Nukes handles errors in certain Operating systems like Windows NT and Windows 95. The idea is to send a packet information so that the OS cannot handle. Usually, they cause system to lock up. 

Logic or Software Attacks

Ping of Death ICMP ECHO request packet which is much larger than the maximum size of IP packet was sent by an attacker to the victim. The victim cannot reassemble the packet since the received packet is larger than the size of normal IP packet. As a result the operating system may be rebooted or crashed. 

Teardrop:  Two fragments are sent by the attacker that cannot be reassembled properly and cause reboot of victim system by changing the offset value of packet.

Land: Here the victim system will be confused with the packet sent by the attacker as it is with the same source and destination IP address. Then it may be crashed or rebooted.

Tracing the Attackers

Tracing the attacker is one of the most common reactions. However, a DDoS, unlike a traditional DoS, comes from multiple sources. Using this method, the best way to mitigate the attack is to determine the routers and several hops from the network that handle the most packets. For this to happen, the cooperation from several sources is required because the examination of packets on upstream router is not possible. Each participant in the process (mostly ISPs) will, however, follow very similar steps.The offending traffic type being identified using the techniques above, a new, specific access list will be built to match it. Appended to the rules, which are applied to the interface sending traffic to the target, will again be the "log-input" keyword. Why? The logs will keep the record details about the source interface and MAC address - which is valid information. That data can be used to determine the IP address of the router forwarding the malicious traffic. The process is then repeated on the next router up the chain. After several iterations, the source (or one of them) will be located. At that time, the proper filter can be put in place to block the attacker. The drawback of tracing a DDoS attack is time and difficulty. Rooting out several sources could require working with multiple parties and even law enforcement.
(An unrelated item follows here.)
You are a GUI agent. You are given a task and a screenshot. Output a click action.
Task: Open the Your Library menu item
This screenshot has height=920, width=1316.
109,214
DDoS attack tools are readily available and any internet host is targetable as either a zombie or the ultimate DDoS focus. These attacks can be costly and frustrating and are difficult, if not impossible to eradicate. The best defence to DDoS attack is to interrupt attackers through vigilant system administration. System monitoring, applying patches, updating anti-malicious software programs, and reporting incidents go further than retarding DDoS attacks - these also protect against other attacks.